Industry insiders and DeepSeek researchers tell us that Liang is an exceptionally rare figure in China’s AI scene: someone who combines strong infrastructure engineering skills with expertise in model research and the ability to marshal resources. “He can make precise top-level judgments and is stronger than frontline researchers in the details,” they said. “His learning ability is terrifying,” while he “doesn’t come across as a boss, but rather as a geek.”
This is a rare interview. In it, this technological idealist offers a voice that is particularly scarce in China’s tech community: he is one of the few who prioritize “principles over profits” and urges us to recognize the inertia of the times (baiguan: which refers to the prevailing belief that China was historically better at manufacturing rather than original innovation), pushing for "original innovation" to take center stage.
A year ago, when DeepSeek first launched, we interviewed Liang Wenfeng in “The Madness of High-Flyer: The Path of a Hidden AI Giant’s Large Model.” If that quote from a year ago, “We must embrace ambition with madness, and also embrace sincerity with madness,” still sounded like a beautiful slogan, it has now become a call to action.
Below is the transcription of the interview, with journalists from the "Waves" interviewing Liang Wenfeng, the founder of DeepSeek.
Part 1: How did the first shot of the price war get fired?
"Waves": After the release of DeepSeek V2, the model quickly sparked a fierce price war in the large model sector. Some say you are the "catfish" of the industry.
Liang Wenfeng: We didn’t aim to be a catfish; we just accidentally became one.
"Waves": Was this outcome unexpected?
Liang Wenfeng: Very unexpected. We didn’t realize how sensitive people were to price. We were just going at our own pace and calculated the cost for pricing. Our principle is not to burn money, but not to earn outrageous profits either. The price is just slightly above cost with some margin.
"Waves": Five days later, Zhipu AI followed suit, and then ByteDance, Alibaba, Baidu, Tencent, and other giants also lowered their prices.
Liang Wenfeng: Zhipu AI lowered the price for an entry-level product, but the models at our level are still quite expensive. ByteDance was the real first mover, lowering their flagship model to the same price as ours, which triggered other large companies to follow. Their model costs are much higher than ours, so we didn’t expect anyone to do it at a loss. It ended up becoming a money-burning subsidy game like in the internet era.
"Waves": From an external perspective, it seems like a battle for users, much like the price wars in the Internet age.
Liang Wenfeng: The goal isn’t primarily to fight for users. We lowered our prices because in exploring the next-generation model structure, our costs dropped. Plus, we believe that both APIs and AI should be accessible and affordable for everyone.
"Waves": Before this, most Chinese companies would directly copy the Llama structure to create applications. Why did you choose to innovate at the model structure level?
Liang Wenfeng: If the goal was just to create an application, then using the Llama structure and quickly rolling out products would make sense. But our destination is AGI, which means we need to research new model structures to build more powerful models within limited resources. This is foundational research necessary to scale up to larger models. Besides model structure, we've also done a lot of research on data construction and how to make models more human-like, which is reflected in the models we've released. Moreover, Llama's structure, in terms of training efficiency and inference cost, is already two generations behind international advanced standards.

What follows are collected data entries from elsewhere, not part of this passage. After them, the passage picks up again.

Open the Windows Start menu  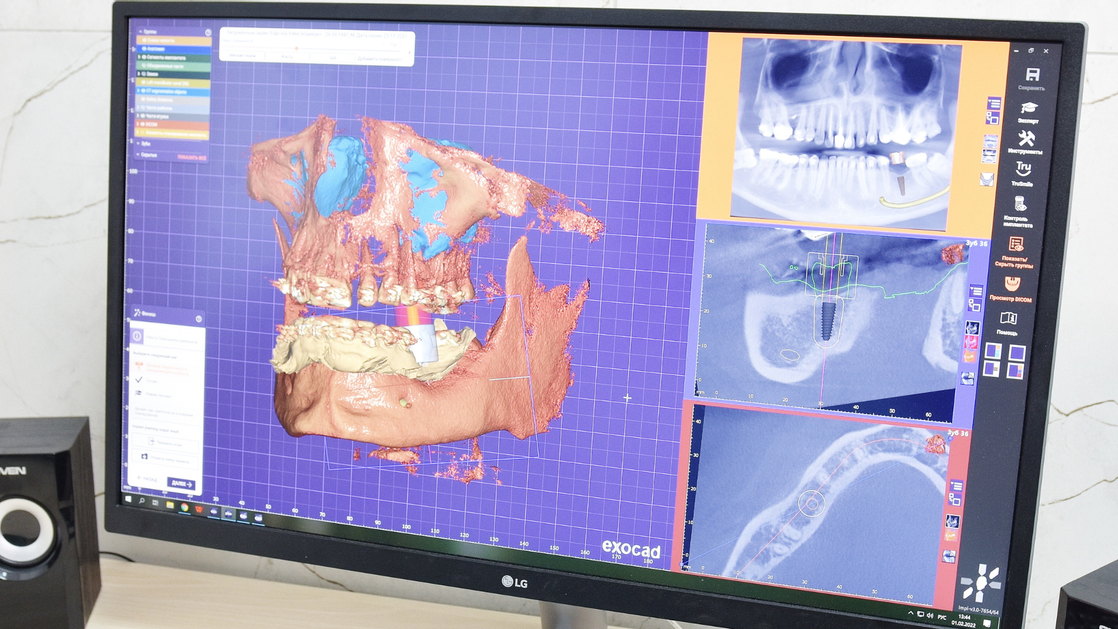coord(127,497)
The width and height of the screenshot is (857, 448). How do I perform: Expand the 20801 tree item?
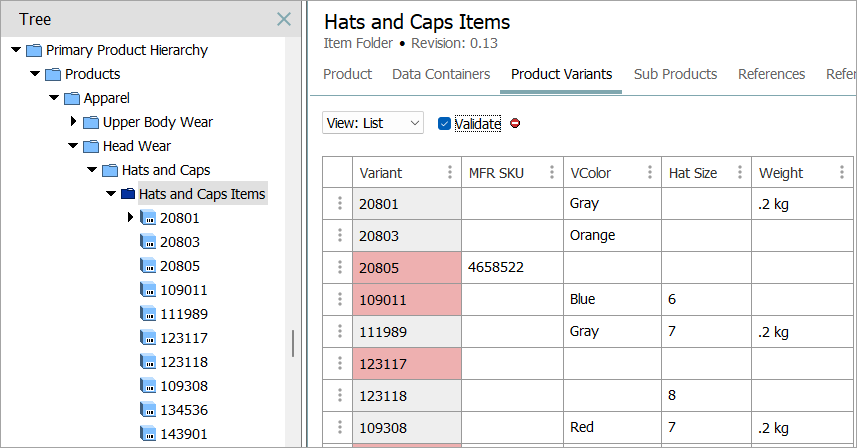(130, 218)
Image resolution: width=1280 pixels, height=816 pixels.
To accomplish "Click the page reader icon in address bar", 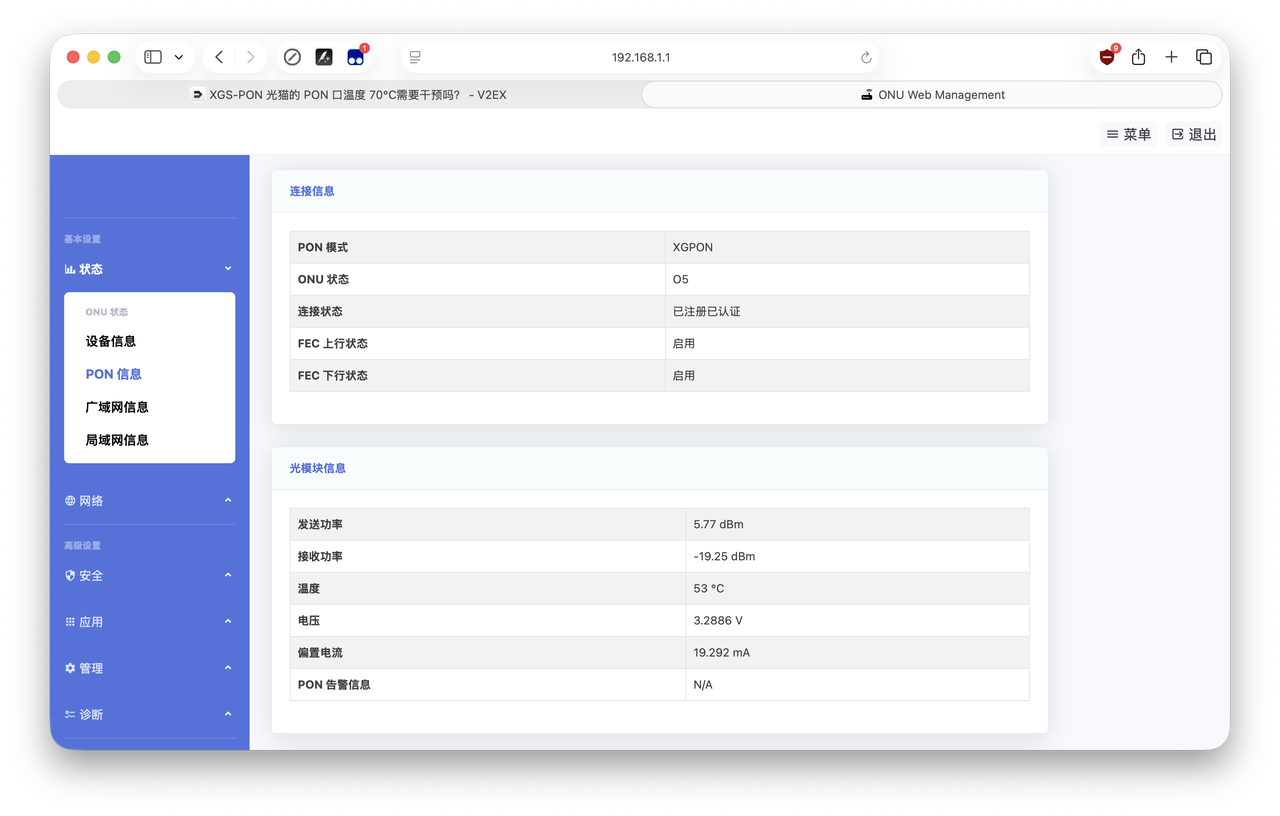I will (415, 57).
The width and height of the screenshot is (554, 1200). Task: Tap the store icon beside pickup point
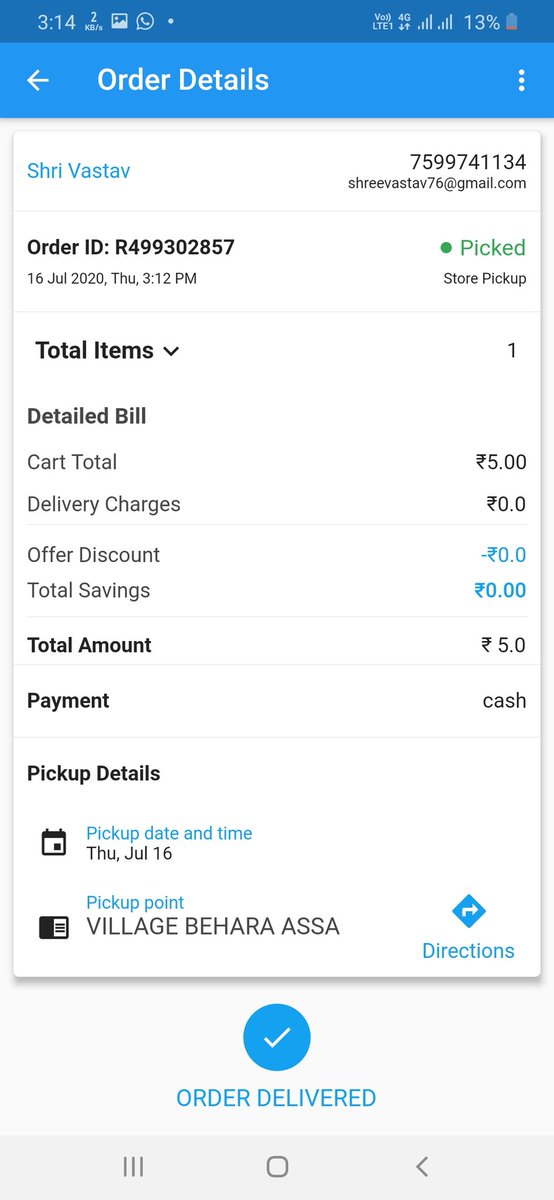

"Waves": Where does this generation gap come from?
Liang Wenfeng: First, there’s a gap in training efficiency. We estimate that the best domestic models are about one generation behind the best international ones in model structure and training dynamics. Just this alone means we need to consume twice the computing power to achieve the same results. On data efficiency, we estimate another one-generation gap, meaning we need to consume twice the training data and compute it to achieve the same results. Combined, that’s four times the compute power. Our goal is to keep narrowing this gap.
"Waves": Why do most Chinese companies aim for both models and applications, while DeepSeek has chosen to focus solely on research and exploration?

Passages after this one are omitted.